JavaScript30 - Day 18

By Camilla Krag Jensen naxoc |

Day 18 of #javascript30 is about adding up playing times for videos using reduce(), some math, and a data attribute.

More compact code

I tend to prefer readable code over terse code, but I think I am starting to really like the one- or two-liners you can make with JavaScript. This assignment could be solved with just reduce() and some math after the reduce(). Here is code that goes trough all items with a time data attribute and adds up the seconds:

const lis = Array.from(document.querySelectorAll('[data-time]'));
const totalSeconds = lis.reduce((total, li) => {
  const [minutes, seconds] = li.dataset.time.split(':').map(i => parseInt(i, 10));
  return total + (minutes * 60) + seconds;
}, 0);

That is actually pretty neat I think.

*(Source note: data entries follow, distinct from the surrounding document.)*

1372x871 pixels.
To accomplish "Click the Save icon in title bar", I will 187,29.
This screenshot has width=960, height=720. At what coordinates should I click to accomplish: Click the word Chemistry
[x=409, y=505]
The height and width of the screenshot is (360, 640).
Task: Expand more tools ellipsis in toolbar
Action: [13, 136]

Much better than a bunch of loops like I would have done it in the past. An interesting side effect from doing all this thorough learning of JavaScript is that I get "inspiration" that I use in PHP everyday now. I have started using filter(), map(), reduce(), and sort() more in PHP and it makes for better code there too.

"Casting" with parseInt() and parseFloat()

In JavaScript the string concatenation operator is '+'. So it's not easy for JS to know what you want if you say this for instance:

console.log(23 + '01');

Do you mean "2301" or "24"? JS will assume the first, so you have to "cast" your variable to something that is a number. You might have noticed in the code snippet above that I pass a second argument to parseInt(). This is because if you have numbers that start with a '0', then parseInt assumes that it is either octal or decimal (this depends on the browser) if you don't specify the 'radix'. A radix is the mathematical numeral system eg. '10' like our ten-based. This is a perfect source of errors, so always pass the second parameter to parseInt.

I could have used parseFloat() that does not take the radix argument but this is a good gotcha and I like being precise.